_The task_
Reproduce the rows from the line containing "Given: Select 竞篮对阵 in the top navigation" through the end of the rows, both ends included, and omit the pictures.
[START]
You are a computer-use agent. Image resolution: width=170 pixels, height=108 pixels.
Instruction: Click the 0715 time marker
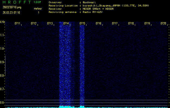(x=82, y=23)
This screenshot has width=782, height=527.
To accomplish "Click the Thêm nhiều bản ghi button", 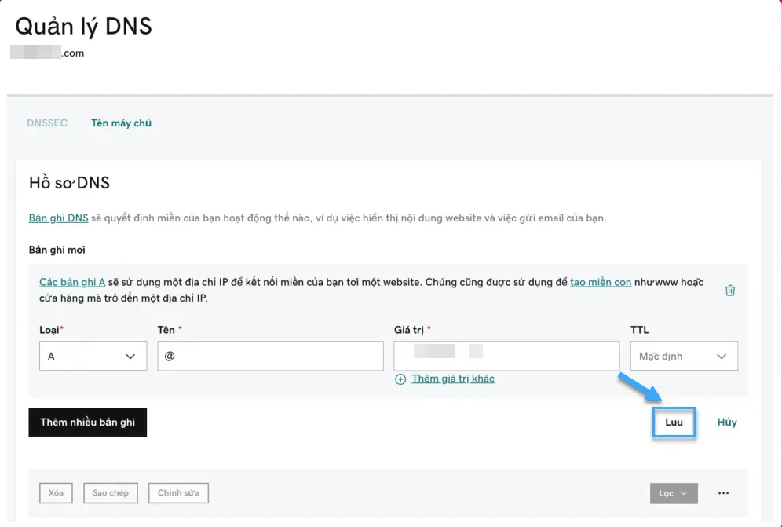I will point(88,423).
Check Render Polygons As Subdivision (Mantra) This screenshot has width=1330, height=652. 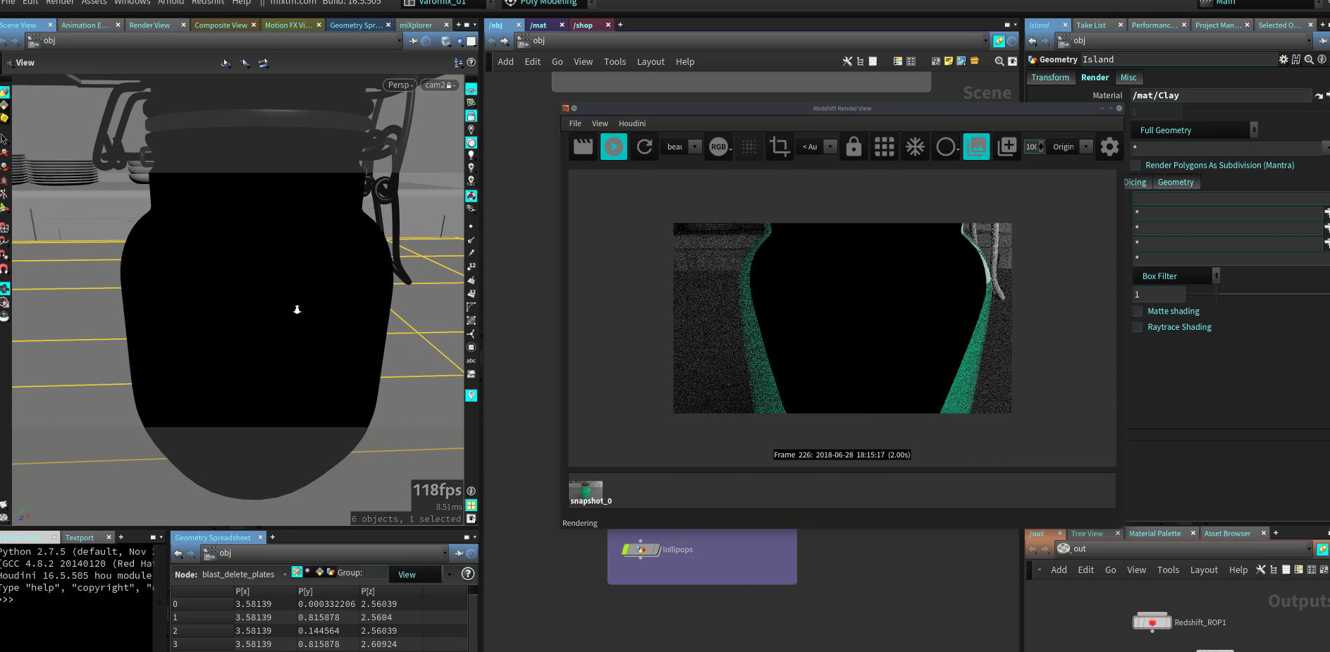(x=1135, y=164)
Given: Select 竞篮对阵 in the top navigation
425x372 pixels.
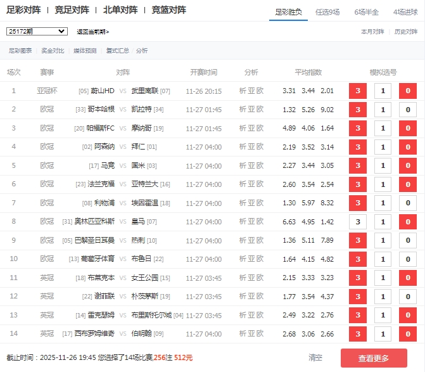Looking at the screenshot, I should pos(168,10).
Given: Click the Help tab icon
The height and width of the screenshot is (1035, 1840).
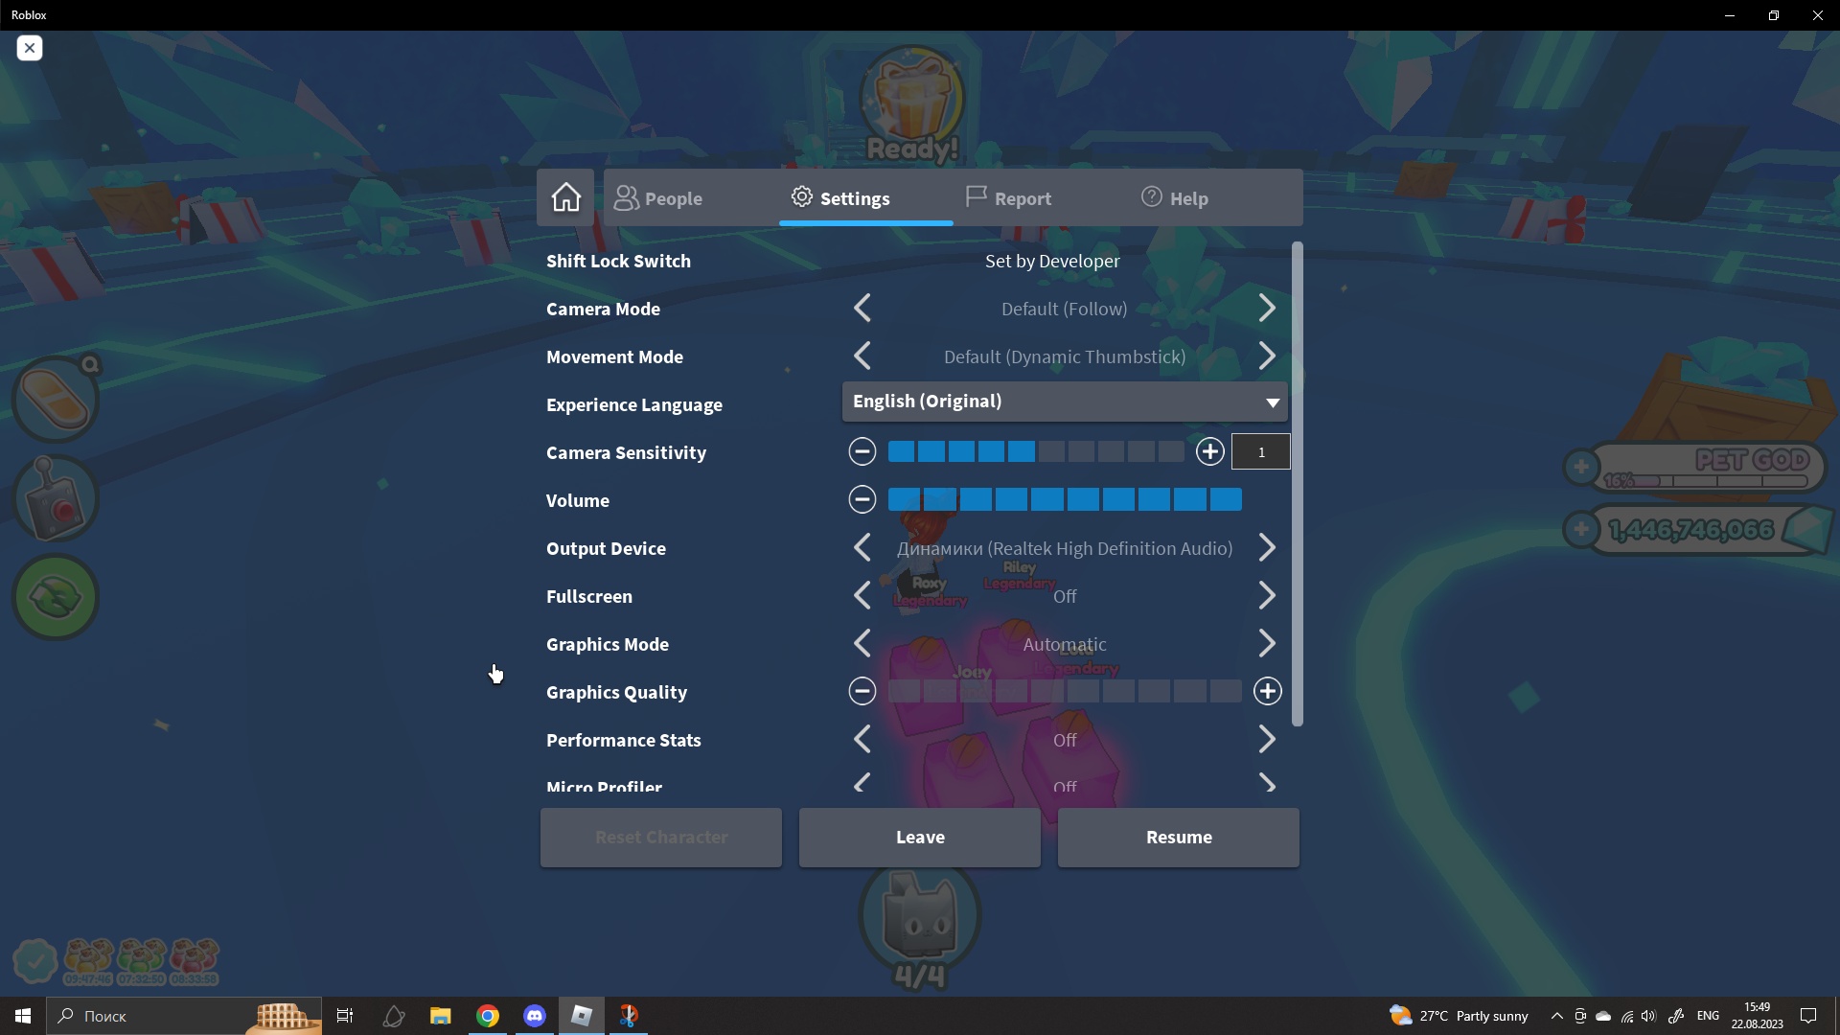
[END]
_Expected output_
Given: Select 竞篮对阵 in the top navigation
425x372 pixels.
Looking at the screenshot, I should pos(168,10).
Given: Click the Help tab icon
The height and width of the screenshot is (1035, 1840).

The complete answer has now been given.